-- TASK DIRECTIONS --
Update the lines from the line with "What do you see at coordinates (231, 973)" up to and including the line with "pyautogui.click(x=1300, y=93)" by putting "Find the location of" in place of "Identify the location of". Leave everything else unchanged.

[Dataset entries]
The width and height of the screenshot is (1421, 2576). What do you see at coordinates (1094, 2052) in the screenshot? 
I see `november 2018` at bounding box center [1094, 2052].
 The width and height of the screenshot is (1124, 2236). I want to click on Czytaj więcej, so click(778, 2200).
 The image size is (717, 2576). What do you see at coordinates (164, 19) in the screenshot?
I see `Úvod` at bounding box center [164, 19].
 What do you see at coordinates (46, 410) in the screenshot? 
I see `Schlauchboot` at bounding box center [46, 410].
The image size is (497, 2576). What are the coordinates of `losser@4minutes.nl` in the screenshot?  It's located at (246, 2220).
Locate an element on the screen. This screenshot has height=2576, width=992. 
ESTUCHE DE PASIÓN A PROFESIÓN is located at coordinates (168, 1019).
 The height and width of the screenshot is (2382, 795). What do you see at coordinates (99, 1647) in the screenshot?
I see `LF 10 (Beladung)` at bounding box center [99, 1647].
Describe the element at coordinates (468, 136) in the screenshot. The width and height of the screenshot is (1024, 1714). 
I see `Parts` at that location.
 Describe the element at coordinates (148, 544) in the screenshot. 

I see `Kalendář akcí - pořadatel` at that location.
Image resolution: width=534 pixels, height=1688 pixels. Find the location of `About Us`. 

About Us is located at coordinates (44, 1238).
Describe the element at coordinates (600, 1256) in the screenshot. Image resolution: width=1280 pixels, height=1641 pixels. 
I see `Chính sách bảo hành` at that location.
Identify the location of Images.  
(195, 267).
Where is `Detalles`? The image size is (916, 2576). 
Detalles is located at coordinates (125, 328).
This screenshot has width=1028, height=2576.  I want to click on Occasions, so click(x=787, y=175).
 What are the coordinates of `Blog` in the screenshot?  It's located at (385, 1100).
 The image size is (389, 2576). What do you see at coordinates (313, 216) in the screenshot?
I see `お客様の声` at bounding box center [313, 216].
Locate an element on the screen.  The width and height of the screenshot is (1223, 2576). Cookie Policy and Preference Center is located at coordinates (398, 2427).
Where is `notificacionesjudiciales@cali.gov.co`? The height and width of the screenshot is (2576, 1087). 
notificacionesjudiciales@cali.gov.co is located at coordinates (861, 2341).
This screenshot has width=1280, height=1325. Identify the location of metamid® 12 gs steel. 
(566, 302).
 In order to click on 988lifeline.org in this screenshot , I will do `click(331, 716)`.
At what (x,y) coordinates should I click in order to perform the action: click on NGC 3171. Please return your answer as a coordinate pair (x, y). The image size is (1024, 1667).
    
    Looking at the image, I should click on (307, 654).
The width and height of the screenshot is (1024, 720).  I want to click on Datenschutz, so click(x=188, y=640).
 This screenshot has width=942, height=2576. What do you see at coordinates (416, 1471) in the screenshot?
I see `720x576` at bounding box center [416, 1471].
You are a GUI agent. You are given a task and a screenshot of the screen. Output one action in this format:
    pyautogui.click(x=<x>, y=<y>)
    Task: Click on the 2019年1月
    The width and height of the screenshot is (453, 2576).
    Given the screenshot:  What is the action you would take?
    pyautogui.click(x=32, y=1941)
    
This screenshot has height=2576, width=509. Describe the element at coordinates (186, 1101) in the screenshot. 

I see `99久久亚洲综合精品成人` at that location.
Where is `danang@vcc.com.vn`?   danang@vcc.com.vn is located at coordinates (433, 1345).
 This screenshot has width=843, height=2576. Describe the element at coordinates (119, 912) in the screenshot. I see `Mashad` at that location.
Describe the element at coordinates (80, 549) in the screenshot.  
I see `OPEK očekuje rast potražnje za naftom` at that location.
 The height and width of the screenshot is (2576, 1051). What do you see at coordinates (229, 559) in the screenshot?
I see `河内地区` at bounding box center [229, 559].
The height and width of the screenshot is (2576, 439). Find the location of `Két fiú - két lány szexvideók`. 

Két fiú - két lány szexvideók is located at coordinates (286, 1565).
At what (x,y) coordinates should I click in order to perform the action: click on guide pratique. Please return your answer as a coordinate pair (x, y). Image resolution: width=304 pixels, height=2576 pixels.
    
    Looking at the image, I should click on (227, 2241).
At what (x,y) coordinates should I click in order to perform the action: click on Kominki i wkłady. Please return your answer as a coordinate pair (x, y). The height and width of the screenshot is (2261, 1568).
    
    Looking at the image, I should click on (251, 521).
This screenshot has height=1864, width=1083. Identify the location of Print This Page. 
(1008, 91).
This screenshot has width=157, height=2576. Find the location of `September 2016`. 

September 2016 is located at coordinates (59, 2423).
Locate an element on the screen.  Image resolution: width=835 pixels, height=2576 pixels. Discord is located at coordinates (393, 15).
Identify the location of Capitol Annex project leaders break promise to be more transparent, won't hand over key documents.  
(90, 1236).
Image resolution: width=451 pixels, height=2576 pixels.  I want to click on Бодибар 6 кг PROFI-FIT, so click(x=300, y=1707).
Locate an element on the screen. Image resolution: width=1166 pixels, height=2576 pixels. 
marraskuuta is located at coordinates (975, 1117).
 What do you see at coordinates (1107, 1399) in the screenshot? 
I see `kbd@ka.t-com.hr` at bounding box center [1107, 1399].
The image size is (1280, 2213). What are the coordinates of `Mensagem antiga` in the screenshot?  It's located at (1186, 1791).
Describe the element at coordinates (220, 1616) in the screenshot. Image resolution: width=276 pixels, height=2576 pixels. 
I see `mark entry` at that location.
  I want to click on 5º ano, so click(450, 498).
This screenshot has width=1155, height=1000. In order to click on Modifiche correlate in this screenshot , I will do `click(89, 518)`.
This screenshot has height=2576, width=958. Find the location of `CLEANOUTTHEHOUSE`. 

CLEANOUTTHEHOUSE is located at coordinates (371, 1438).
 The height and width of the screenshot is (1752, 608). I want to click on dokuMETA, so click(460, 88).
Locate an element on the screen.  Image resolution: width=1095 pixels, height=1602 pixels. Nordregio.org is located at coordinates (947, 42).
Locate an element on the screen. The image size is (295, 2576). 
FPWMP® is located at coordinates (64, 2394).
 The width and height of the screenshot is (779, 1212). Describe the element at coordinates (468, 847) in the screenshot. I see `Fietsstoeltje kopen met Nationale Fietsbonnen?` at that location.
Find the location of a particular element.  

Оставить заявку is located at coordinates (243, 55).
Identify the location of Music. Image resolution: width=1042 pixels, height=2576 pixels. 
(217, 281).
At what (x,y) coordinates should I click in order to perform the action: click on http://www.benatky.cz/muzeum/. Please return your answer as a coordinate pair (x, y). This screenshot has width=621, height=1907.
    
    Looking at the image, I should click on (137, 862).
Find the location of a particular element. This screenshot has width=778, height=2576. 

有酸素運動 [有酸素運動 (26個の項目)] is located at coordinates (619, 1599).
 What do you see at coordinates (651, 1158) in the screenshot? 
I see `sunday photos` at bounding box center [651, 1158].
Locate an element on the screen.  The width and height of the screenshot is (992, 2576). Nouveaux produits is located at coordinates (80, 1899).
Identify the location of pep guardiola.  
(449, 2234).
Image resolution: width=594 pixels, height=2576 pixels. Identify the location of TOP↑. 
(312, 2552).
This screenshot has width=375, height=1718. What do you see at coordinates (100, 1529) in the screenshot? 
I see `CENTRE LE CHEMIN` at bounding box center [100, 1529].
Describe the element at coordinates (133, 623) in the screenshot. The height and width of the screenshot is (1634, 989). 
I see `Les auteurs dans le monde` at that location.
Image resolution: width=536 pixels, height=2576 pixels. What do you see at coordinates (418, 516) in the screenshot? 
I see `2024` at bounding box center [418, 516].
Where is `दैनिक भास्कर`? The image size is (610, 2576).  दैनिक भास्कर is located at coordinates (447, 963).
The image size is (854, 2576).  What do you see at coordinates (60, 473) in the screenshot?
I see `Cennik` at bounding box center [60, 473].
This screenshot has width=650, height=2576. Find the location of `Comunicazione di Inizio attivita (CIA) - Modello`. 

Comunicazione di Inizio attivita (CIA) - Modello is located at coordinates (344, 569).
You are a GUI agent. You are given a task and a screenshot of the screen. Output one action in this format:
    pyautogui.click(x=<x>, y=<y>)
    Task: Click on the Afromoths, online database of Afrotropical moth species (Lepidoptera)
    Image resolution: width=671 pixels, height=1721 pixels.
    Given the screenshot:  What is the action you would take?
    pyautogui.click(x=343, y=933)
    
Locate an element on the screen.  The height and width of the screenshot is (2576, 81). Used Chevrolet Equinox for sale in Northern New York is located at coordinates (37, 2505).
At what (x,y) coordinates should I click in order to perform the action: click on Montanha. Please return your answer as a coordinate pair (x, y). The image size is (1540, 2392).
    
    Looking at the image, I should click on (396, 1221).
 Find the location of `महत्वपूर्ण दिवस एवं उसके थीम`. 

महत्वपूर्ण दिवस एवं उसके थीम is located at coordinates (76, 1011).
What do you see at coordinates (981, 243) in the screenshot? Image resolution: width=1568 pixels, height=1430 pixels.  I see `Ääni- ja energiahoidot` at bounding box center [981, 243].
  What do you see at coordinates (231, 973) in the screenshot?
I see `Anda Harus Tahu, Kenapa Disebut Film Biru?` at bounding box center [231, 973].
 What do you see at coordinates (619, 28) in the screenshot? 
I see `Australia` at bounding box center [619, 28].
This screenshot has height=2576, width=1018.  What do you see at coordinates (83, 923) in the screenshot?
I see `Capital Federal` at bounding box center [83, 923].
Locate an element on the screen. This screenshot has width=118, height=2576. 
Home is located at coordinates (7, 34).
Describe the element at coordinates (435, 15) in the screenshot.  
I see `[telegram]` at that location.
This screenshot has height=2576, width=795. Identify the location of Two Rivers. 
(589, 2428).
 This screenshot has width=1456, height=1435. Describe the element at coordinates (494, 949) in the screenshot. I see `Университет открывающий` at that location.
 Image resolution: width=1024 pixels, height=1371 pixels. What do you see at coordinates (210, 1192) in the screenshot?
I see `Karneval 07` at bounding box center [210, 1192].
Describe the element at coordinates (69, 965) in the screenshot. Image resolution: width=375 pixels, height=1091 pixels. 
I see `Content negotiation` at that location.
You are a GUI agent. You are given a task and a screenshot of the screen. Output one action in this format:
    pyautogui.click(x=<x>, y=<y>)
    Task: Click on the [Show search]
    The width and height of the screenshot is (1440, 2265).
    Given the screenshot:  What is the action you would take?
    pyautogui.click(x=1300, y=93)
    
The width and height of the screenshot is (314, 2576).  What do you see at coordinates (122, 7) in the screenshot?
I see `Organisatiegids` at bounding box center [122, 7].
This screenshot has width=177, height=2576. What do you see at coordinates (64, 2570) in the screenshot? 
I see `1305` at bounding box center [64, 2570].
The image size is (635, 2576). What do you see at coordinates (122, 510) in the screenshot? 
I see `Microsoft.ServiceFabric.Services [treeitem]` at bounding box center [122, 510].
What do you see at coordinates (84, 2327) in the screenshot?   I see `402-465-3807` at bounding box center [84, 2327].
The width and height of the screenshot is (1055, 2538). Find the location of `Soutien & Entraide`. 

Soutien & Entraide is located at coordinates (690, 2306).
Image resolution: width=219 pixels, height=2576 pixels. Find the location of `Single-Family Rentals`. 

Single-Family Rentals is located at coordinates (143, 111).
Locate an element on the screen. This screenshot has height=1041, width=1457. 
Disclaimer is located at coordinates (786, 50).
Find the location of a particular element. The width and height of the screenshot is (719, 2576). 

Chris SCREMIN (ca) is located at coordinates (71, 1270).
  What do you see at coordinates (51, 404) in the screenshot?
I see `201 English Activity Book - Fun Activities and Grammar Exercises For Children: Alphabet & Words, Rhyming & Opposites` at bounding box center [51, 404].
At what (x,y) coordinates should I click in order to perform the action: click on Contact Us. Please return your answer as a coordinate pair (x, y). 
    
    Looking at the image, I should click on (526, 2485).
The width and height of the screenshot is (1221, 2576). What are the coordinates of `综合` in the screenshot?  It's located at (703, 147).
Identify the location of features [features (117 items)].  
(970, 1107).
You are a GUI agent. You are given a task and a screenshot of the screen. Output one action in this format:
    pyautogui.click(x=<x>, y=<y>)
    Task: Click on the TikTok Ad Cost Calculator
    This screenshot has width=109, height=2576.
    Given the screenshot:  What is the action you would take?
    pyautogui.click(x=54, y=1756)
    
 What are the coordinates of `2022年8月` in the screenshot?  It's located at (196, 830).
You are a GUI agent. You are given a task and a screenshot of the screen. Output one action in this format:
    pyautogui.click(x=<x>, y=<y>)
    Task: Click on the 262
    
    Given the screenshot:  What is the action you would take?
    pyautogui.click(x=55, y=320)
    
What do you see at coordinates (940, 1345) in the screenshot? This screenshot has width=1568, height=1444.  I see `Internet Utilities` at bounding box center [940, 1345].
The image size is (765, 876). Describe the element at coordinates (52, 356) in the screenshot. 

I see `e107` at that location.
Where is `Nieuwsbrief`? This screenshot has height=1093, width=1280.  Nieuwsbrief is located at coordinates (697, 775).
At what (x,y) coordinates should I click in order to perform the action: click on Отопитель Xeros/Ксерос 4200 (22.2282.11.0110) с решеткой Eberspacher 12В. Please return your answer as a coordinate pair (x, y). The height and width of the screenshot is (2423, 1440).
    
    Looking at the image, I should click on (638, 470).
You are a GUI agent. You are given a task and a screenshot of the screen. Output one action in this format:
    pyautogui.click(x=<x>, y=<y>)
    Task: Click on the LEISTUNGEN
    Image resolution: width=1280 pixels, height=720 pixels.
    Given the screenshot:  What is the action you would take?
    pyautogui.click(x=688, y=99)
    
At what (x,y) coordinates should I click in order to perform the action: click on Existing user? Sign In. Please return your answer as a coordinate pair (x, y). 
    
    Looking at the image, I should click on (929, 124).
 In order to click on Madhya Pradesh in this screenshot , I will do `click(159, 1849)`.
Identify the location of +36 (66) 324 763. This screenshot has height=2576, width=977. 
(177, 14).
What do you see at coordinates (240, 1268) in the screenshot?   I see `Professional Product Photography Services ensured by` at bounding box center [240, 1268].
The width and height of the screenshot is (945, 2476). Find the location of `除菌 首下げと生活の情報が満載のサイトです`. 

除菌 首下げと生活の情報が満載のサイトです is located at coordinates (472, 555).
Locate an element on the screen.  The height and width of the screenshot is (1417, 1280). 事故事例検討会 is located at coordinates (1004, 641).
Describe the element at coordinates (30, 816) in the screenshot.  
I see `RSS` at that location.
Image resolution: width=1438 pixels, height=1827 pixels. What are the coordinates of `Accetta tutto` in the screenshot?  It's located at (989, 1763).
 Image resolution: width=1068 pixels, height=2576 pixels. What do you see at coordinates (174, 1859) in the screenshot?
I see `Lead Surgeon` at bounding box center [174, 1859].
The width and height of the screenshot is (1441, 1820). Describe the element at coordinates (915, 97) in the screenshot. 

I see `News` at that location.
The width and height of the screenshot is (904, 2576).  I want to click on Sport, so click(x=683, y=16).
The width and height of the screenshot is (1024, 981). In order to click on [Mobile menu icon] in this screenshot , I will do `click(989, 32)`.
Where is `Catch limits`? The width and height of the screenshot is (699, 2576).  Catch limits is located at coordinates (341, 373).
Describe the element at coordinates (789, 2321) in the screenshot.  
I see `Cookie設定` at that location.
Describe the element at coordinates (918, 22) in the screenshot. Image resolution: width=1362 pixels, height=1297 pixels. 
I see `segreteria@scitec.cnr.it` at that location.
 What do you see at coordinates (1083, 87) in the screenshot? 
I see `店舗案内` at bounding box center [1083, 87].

-- TASK ANSWER --
  What do you see at coordinates (231, 973) in the screenshot?
I see `Anda Harus Tahu, Kenapa Disebut Film Biru?` at bounding box center [231, 973].
 What do you see at coordinates (619, 28) in the screenshot? 
I see `Australia` at bounding box center [619, 28].
This screenshot has height=2576, width=1018.  What do you see at coordinates (83, 923) in the screenshot?
I see `Capital Federal` at bounding box center [83, 923].
Locate an element on the screen. This screenshot has width=118, height=2576. 
Home is located at coordinates (7, 34).
Describe the element at coordinates (435, 15) in the screenshot.  
I see `[telegram]` at that location.
This screenshot has height=2576, width=795. Find the location of Two Rivers. 
(589, 2428).
 This screenshot has width=1456, height=1435. Describe the element at coordinates (494, 949) in the screenshot. I see `Университет открывающий` at that location.
 Image resolution: width=1024 pixels, height=1371 pixels. What do you see at coordinates (210, 1192) in the screenshot?
I see `Karneval 07` at bounding box center [210, 1192].
Describe the element at coordinates (69, 965) in the screenshot. Image resolution: width=375 pixels, height=1091 pixels. 
I see `Content negotiation` at that location.
You are a GUI agent. You are given a task and a screenshot of the screen. Output one action in this format:
    pyautogui.click(x=<x>, y=<y>)
    Task: Click on the [Show search]
    The width and height of the screenshot is (1440, 2265).
    Given the screenshot:  What is the action you would take?
    pyautogui.click(x=1300, y=93)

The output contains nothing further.